## Material shown
--- --- ---

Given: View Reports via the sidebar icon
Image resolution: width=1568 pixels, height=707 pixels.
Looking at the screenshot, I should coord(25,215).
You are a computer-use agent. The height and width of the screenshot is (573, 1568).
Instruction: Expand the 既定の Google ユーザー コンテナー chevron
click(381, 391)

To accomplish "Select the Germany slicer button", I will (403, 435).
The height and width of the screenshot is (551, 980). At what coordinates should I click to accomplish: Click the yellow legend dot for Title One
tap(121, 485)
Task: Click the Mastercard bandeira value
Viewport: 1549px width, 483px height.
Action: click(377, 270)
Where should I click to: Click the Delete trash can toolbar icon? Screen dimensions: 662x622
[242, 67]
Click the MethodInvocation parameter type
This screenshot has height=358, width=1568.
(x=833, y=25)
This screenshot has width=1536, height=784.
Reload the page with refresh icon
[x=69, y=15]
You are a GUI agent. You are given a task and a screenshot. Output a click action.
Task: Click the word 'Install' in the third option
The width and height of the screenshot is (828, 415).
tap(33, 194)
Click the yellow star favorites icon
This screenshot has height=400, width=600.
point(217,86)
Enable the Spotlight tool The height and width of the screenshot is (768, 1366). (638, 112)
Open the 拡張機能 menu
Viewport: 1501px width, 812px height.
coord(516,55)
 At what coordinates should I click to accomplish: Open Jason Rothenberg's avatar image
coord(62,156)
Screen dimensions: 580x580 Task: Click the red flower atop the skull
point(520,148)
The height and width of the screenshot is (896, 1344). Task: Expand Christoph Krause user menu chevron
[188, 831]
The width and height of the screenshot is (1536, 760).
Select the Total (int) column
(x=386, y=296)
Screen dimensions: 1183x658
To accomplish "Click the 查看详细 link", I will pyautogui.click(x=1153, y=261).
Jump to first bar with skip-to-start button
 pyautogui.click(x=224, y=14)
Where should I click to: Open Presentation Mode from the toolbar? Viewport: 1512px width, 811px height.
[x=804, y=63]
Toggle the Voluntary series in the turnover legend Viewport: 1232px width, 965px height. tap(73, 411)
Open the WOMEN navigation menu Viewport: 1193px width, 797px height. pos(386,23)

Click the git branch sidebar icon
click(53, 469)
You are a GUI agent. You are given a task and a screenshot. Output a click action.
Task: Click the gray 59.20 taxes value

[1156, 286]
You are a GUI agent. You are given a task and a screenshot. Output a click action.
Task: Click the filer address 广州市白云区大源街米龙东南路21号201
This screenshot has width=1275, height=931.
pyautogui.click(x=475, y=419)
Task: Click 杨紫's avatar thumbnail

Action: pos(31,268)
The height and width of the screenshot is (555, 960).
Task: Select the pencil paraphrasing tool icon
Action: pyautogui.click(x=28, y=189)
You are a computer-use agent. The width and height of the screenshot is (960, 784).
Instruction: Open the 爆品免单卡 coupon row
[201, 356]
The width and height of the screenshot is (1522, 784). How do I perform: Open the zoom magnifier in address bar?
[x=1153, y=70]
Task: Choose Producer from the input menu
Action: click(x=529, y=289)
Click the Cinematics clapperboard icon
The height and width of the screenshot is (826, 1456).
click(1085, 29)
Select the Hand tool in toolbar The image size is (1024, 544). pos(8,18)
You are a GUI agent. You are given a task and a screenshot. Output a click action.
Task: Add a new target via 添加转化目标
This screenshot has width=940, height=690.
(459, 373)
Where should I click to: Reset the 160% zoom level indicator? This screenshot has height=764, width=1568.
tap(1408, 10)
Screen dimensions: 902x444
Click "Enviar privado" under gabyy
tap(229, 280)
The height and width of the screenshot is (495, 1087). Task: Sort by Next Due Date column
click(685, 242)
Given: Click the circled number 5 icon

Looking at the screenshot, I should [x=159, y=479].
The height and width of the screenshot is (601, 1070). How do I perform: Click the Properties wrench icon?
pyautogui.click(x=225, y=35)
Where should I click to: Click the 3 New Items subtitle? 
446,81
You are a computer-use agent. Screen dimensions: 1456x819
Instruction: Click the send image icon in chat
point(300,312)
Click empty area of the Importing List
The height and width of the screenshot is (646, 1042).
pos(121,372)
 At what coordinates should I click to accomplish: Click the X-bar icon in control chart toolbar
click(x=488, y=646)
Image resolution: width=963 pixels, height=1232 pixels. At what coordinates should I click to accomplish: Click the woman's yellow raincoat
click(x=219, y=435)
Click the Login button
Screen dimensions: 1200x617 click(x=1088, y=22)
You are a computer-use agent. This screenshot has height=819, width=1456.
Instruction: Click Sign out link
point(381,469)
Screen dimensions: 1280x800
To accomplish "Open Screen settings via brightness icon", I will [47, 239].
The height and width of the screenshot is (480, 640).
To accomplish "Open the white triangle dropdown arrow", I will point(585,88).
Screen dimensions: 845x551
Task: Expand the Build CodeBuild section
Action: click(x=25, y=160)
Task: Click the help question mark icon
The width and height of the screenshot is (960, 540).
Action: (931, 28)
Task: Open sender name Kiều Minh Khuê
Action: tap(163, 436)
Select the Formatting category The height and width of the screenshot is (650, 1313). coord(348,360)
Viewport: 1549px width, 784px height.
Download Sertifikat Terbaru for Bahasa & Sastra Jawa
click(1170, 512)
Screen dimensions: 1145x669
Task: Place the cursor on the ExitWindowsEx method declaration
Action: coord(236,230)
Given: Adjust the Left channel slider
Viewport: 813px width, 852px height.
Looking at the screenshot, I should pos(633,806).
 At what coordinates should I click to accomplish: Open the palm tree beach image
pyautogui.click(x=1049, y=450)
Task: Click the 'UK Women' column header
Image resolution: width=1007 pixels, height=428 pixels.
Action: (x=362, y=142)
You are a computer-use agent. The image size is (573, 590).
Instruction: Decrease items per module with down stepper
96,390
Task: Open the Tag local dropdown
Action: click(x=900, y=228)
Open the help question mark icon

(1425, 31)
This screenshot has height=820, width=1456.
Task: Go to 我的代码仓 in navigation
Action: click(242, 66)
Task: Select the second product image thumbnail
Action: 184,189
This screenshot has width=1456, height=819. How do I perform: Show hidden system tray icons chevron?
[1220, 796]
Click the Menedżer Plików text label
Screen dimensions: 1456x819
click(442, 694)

--- --- ---

## What to do
Copy out all of the data above line for line, changing nothing.

## Correct output
Given: View Reports via the sidebar icon
Image resolution: width=1568 pixels, height=707 pixels.
Looking at the screenshot, I should coord(25,215).
You are a computer-use agent. The height and width of the screenshot is (573, 1568).
Instruction: Expand the 既定の Google ユーザー コンテナー chevron
click(381, 391)

To accomplish "Select the Germany slicer button", I will (403, 435).
The height and width of the screenshot is (551, 980). At what coordinates should I click to accomplish: Click the yellow legend dot for Title One
tap(121, 485)
Task: Click the Mastercard bandeira value
Viewport: 1549px width, 483px height.
Action: click(377, 270)
Where should I click to: Click the Delete trash can toolbar icon? Screen dimensions: 662x622
[242, 67]
Click the MethodInvocation parameter type
This screenshot has height=358, width=1568.
(x=833, y=25)
This screenshot has width=1536, height=784.
Reload the page with refresh icon
[x=69, y=15]
You are a GUI agent. You are given a task and a screenshot. Output a click action.
Task: Click the word 'Install' in the third option
The width and height of the screenshot is (828, 415).
tap(33, 194)
Click the yellow star favorites icon
This screenshot has height=400, width=600.
point(217,86)
Enable the Spotlight tool The height and width of the screenshot is (768, 1366). (638, 112)
Open the 拡張機能 menu
Viewport: 1501px width, 812px height.
coord(516,55)
 At what coordinates should I click to accomplish: Open Jason Rothenberg's avatar image
coord(62,156)
Screen dimensions: 580x580 Task: Click the red flower atop the skull
point(520,148)
The height and width of the screenshot is (896, 1344). Task: Expand Christoph Krause user menu chevron
[188, 831]
The width and height of the screenshot is (1536, 760).
Select the Total (int) column
(x=386, y=296)
Screen dimensions: 1183x658
To accomplish "Click the 查看详细 link", I will pyautogui.click(x=1153, y=261).
Jump to first bar with skip-to-start button
 pyautogui.click(x=224, y=14)
Where should I click to: Open Presentation Mode from the toolbar? Viewport: 1512px width, 811px height.
[x=804, y=63]
Toggle the Voluntary series in the turnover legend Viewport: 1232px width, 965px height. tap(73, 411)
Open the WOMEN navigation menu Viewport: 1193px width, 797px height. pos(386,23)

Click the git branch sidebar icon
click(53, 469)
You are a GUI agent. You are given a task and a screenshot. Output a click action.
Task: Click the gray 59.20 taxes value

[1156, 286]
You are a GUI agent. You are given a task and a screenshot. Output a click action.
Task: Click the filer address 广州市白云区大源街米龙东南路21号201
This screenshot has width=1275, height=931.
pyautogui.click(x=475, y=419)
Task: Click 杨紫's avatar thumbnail

Action: pos(31,268)
The height and width of the screenshot is (555, 960).
Task: Select the pencil paraphrasing tool icon
Action: pyautogui.click(x=28, y=189)
You are a computer-use agent. The width and height of the screenshot is (960, 784).
Instruction: Open the 爆品免单卡 coupon row
[201, 356]
The width and height of the screenshot is (1522, 784). How do I perform: Open the zoom magnifier in address bar?
[x=1153, y=70]
Task: Choose Producer from the input menu
Action: click(x=529, y=289)
Click the Cinematics clapperboard icon
The height and width of the screenshot is (826, 1456).
click(1085, 29)
Select the Hand tool in toolbar The image size is (1024, 544). pos(8,18)
You are a GUI agent. You are given a task and a screenshot. Output a click action.
Task: Add a new target via 添加转化目标
This screenshot has width=940, height=690.
(459, 373)
Where should I click to: Reset the 160% zoom level indicator? This screenshot has height=764, width=1568.
tap(1408, 10)
Screen dimensions: 902x444
Click "Enviar privado" under gabyy
tap(229, 280)
The height and width of the screenshot is (495, 1087). Task: Sort by Next Due Date column
click(685, 242)
Given: Click the circled number 5 icon

Looking at the screenshot, I should [x=159, y=479].
The height and width of the screenshot is (601, 1070). How do I perform: Click the Properties wrench icon?
pyautogui.click(x=225, y=35)
Where should I click to: Click the 3 New Items subtitle? 
446,81
You are a computer-use agent. Screen dimensions: 1456x819
Instruction: Click the send image icon in chat
point(300,312)
Click empty area of the Importing List
The height and width of the screenshot is (646, 1042).
pos(121,372)
 At what coordinates should I click to accomplish: Click the X-bar icon in control chart toolbar
click(x=488, y=646)
Image resolution: width=963 pixels, height=1232 pixels. At what coordinates should I click to accomplish: Click the woman's yellow raincoat
click(x=219, y=435)
Click the Login button
Screen dimensions: 1200x617 click(x=1088, y=22)
You are a computer-use agent. This screenshot has height=819, width=1456.
Instruction: Click Sign out link
point(381,469)
Screen dimensions: 1280x800
To accomplish "Open Screen settings via brightness icon", I will [47, 239].
The height and width of the screenshot is (480, 640).
To accomplish "Open the white triangle dropdown arrow", I will point(585,88).
Screen dimensions: 845x551
Task: Expand the Build CodeBuild section
Action: click(x=25, y=160)
Task: Click the help question mark icon
The width and height of the screenshot is (960, 540).
Action: (931, 28)
Task: Open sender name Kiều Minh Khuê
Action: tap(163, 436)
Select the Formatting category The height and width of the screenshot is (650, 1313). coord(348,360)
Viewport: 1549px width, 784px height.
Download Sertifikat Terbaru for Bahasa & Sastra Jawa
click(1170, 512)
Screen dimensions: 1145x669
Task: Place the cursor on the ExitWindowsEx method declaration
Action: coord(236,230)
Given: Adjust the Left channel slider
Viewport: 813px width, 852px height.
Looking at the screenshot, I should pos(633,806).
 At what coordinates should I click to accomplish: Open the palm tree beach image
pyautogui.click(x=1049, y=450)
Task: Click the 'UK Women' column header
Image resolution: width=1007 pixels, height=428 pixels.
Action: (x=362, y=142)
You are a computer-use agent. The image size is (573, 590).
Instruction: Decrease items per module with down stepper
96,390
Task: Open the Tag local dropdown
Action: click(x=900, y=228)
Open the help question mark icon

(1425, 31)
This screenshot has height=820, width=1456.
Task: Go to 我的代码仓 in navigation
Action: click(242, 66)
Task: Select the second product image thumbnail
Action: 184,189
This screenshot has width=1456, height=819. How do I perform: Show hidden system tray icons chevron?
[1220, 796]
Click the Menedżer Plików text label
Screen dimensions: 1456x819
click(442, 694)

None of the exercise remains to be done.